A single Workflow run can have at most 2,000 in-flight Activities (aim for 500) and at most 50,000 history events. Processing millions of records in a single Workflow run is therefore not possible.

You need a way to partition a large record set, process each partition independently, and coordinate the overall job while keeping each Workflow's history within safe bounds.

Solution

You split the total record count into fixed-size chunks and start one child Workflow per chunk. Each child is given an offset and a length so it knows which slice of the record set to fetch and process independently.

The parent Workflow starts all children concurrently and waits for them all to complete.
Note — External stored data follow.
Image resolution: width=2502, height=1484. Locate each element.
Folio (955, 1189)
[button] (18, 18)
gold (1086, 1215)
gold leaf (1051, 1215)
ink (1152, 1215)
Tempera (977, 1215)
If a child fails the parent can retry that child without re-processing the records handled by other children.

The following describes each step in the diagram:

  1. The parent Workflow receives the total record count and a configured chunk size.
  2. It divides the total into chunks and starts one child Workflow per chunk, passing only offset and length.
  3. Each child independently fetches its slice of records (using the offset and length) and calls processRecord for each one.
  4. Each child completes and returns its result to the parent.
  5. The parent blocks until all children have completed, then returns the aggregated result.

Implementation

The following examples show how each SDK implements the Fan-Out pattern.

// workflows.ts
import {
executeChild,
proxyActivities,
workflowInfo,
} from "@temporalio/workflow";
import type * as activities from "./activities";
import { TASK_QUEUE, CHUNK_SIZE } from "./shared";

const { processRecord } = proxyActivities<typeof activities>({
startToCloseTimeout: "10 seconds",
});

export async function fanOutWorkflow(
totalRecords: number,
chunkSize: number = CHUNK_SIZE
): Promise<number> {
const children: Promise<number>[] = [];

for (let offset = 0; offset < totalRecords; offset += chunkSize) {
const length = Math.min(chunkSize, totalRecords - offset);
children.push(
executeChild(recordBatchWorkflow, {
args: [offset, length],
taskQueue: TASK_QUEUE,
workflowId: `${workflowInfo().workflowId}/batch-${offset}`,
})
);
}

const results = await Promise.all(children);
return results.reduce((sum, n) => sum + n, 0);
}

export async function recordBatchWorkflow(
offset: number,
length: number
): Promise<number> {
let processed = 0;
for (let i = offset; i < offset + length; i++) {
await processRecord(i);
processed++;
}
return processed;
}

Best Practices

  • Use offset and length, not explicit IDs. Pass only two integers to each child rather than a full slice of IDs. The child fetches its own records. This keeps history events small.
  • Size chunks to stay under the Activity limit. Each child Workflow can have at most 2,000 in-flight Activities. Aim for chunks of 500 records or fewer if each record maps to one Activity.
  • Cap concurrent children in the parent. Starting thousands of child Workflows simultaneously puts pressure on the namespace. Consider batching child starts or using Sliding Window if you need tighter concurrency control.
  • Set PARENT_CLOSE_POLICY_ABANDON for fire-and-forget fan-outs where the parent does not need to collect results. With the default TERMINATE policy, cancelling or timing out the parent will terminate all in-flight children.
  • Give each child a deterministic Workflow ID (parentId/batch-<offset>). This makes it safe to re-run the parent: Temporal deduplicates child starts by Workflow ID, so already-completed children are not re-executed.

Common Pitfalls

  • Starting too many children at once. Each child start adds to the parent's history. Keep total children per parent under 1,000 per Temporal guidance. If you need more children, switch to MapReduce Tree or Sliding Window.
  • Passing large lists of IDs. Workflow inputs are stored in event history. Passing millions of record IDs as a list will blow the history size limit. Use offset + length instead.
  • Ignoring child failures. A failed child does not automatically fail the parent unless you await all results. Always await child handles and handle errors explicitly.